Exploring Corporate Governance Around the World
Monday, August 14, 2006
China's New Merger & Acquisitions Rules
China's Ministry of Commerce posted information about new merger and acquisitions rules on Friday. The new rules provide as follows:
"1. Foreign investors may establish Sino-foreign cooperative advertisement enterprises by purchasing part of the equity shares of domestic enterprises, and establish foreign funded advertisement enterprises by purchasing all of the equity shares of domestic enterprises in line with Regulations on Advertisement and Regulations on Merger and Acquisition.
2. Foreign investors to establish foreign funded advertisement enterprises through equity shares merger and acquisition, both the domestic investors and foreign investors shall conform to conditions of Article 9 and Article 10 of Regulations on Advertisement.
3. Foreign investors investing in advertisement industry through merger and acquisition of domestic advertisement enterprises shall go through formalities of examination and approval and registration in line with regulations of Article 6 and Article 7 of Regulations on Advertisement.

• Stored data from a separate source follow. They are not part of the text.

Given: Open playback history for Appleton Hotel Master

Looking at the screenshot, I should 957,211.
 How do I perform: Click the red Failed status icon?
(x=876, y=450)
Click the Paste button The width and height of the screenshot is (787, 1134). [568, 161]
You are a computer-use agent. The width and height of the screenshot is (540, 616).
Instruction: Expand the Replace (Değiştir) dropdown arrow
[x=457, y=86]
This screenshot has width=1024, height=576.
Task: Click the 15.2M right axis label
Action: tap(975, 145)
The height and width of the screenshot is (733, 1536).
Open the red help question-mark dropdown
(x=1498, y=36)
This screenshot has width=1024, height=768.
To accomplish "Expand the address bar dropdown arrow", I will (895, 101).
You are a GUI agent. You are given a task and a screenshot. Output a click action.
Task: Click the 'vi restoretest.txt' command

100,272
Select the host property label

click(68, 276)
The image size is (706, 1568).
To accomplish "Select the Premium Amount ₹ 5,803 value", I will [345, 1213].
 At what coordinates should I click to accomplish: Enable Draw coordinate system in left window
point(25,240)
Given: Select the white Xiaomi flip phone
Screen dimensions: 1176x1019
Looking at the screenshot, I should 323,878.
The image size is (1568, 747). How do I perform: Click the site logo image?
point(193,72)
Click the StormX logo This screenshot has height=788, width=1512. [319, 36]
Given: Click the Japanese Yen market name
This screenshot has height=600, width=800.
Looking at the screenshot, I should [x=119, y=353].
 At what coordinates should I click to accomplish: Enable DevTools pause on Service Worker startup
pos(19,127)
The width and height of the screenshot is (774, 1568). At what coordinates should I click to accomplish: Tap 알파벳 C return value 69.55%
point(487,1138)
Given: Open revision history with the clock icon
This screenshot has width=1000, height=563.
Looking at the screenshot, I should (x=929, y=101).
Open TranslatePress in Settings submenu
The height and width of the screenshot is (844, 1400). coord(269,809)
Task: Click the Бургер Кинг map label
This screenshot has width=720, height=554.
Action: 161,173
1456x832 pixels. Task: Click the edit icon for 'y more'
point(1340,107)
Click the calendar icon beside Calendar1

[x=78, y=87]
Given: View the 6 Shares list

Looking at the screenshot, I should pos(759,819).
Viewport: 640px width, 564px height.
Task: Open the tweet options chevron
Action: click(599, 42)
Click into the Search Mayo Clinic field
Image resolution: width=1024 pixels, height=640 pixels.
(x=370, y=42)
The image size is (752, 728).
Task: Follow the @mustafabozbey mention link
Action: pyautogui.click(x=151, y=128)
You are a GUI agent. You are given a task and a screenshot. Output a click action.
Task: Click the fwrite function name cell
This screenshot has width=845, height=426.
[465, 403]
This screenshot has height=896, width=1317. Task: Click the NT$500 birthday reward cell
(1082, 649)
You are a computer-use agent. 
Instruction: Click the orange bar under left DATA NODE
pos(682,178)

4. Acquiring Opinion of Examination and Approval on Project of Foreign Funded Advertisement Enterprises issued by State Administration for Industry and Commerce, applicants shall submit related documents and go through formalities of examination and approval in line with Regulations on Advertisement and related rules on merger and acquisition."
These new rules substantially revise the 2003 rules that applied to acquisitions. Some, but not all, acquisitions by foreign enterprise require government approval. Whether approval is required depends on the size of the deal or whether the deal involves a crucial enterprise or well-known Chinese brand. The new rules also allow acquirers to finance transactions using shares as payment.